For Japan's Zozo Inc, a brash online fashion retailer, 2018 marked a turning point, but not in the way that anyone had hoped.
Its body-measuring Zozosuit, which was supposed to put the firm at the cutting edge of made-to-order fashion, failed to drive sales. Executives came under fire in the media for wildly optimistic targets and the company said in November it was phasing out the product.
Adding to its woes, fashion brands that helped make the reputation of Zozo's billionaire founder and CEO Yusaku Maezawa became increasingly unhappy with what they saw as excessive discounting at its core Zozotown online mall. Japanese apparel firms like Onward Holdings Co Ltd and Right On Co Ltd left the site.
The turmoil forced Zozo to slash its profit outlook in January. Soon after, publicity-loving Maezawa, known for signing up to be the first private passenger on Elon Musk's SpaceX voyage around the moon, said he was taking a hiatus from Twitter to concentrate on his "real job".
According to Yuki Kanayama, chief innovation officer at unit Zozo Technologies, the Zozosuit was no failure - just the first iteration of the company's made-to-measure business.
To bolster its mall business, Zozo is recruiting engineers to make shopping online more tailored to a user's preferences.
The next stage for made-to-order services "is still under debate internally" while Zozo concentrates on shoring up its online mall, he told Reuters in an interview.
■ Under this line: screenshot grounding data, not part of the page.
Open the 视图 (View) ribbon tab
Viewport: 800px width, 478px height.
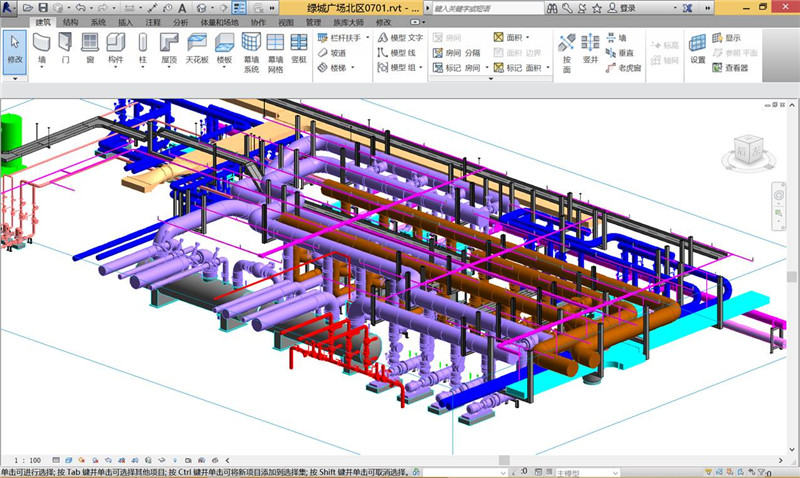285,20
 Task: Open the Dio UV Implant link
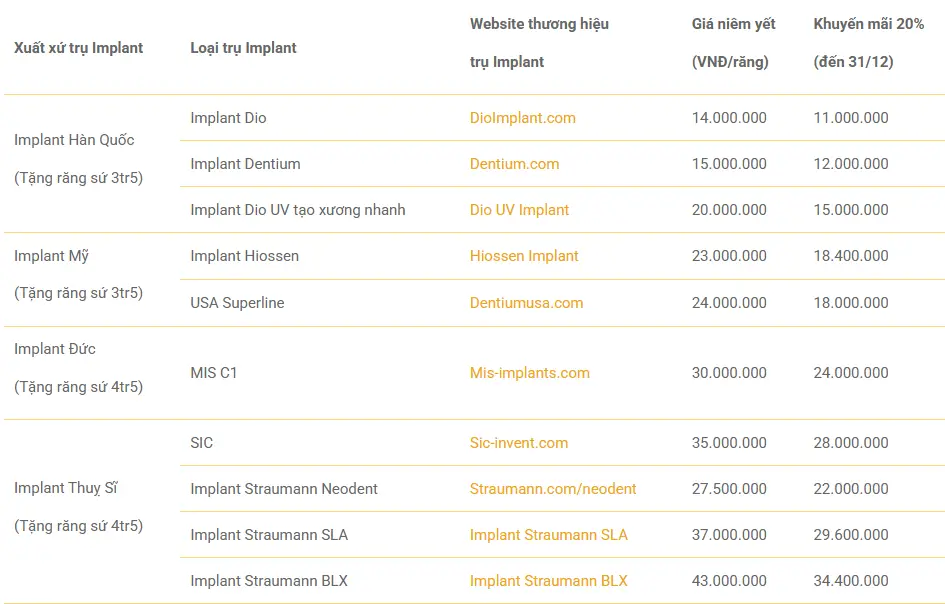pyautogui.click(x=519, y=210)
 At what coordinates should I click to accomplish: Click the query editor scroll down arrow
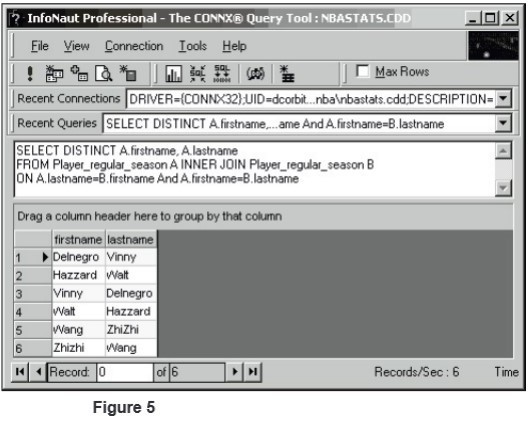pos(503,188)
The dropping of the suit, however, underscores the challenges in making mass-customization a fashion industry reality. Numerous retailers, from startups to giants like Amazon , are pushing forward with body measuring technology including in-store scanners and apps that capture data via the smartphone. None have had break-out success.
UNSUITED
Michael Causton, an analyst at JapanConsuming, describes the Zozosuit as a nice idea but "very badly executed."
The first version, launched in late 2017, used embedded sensors to upload data via a smartphone but was afflicted with high costs and production problems. Zozo quickly abandoned that approach in favour of an easier-to-manufacture polka-dot version that used a smartphone camera to capture data.
But a bigger problem soon became apparent: customers who received one of the one million bodysuits distributed for free did not order many clothes and some did not even upload their data in the first place.
"Zozo will not mature," he said, dismissing the idea that 2018 represented a rambunctious teenage period for a firm that needed to grow up. "We are still punk."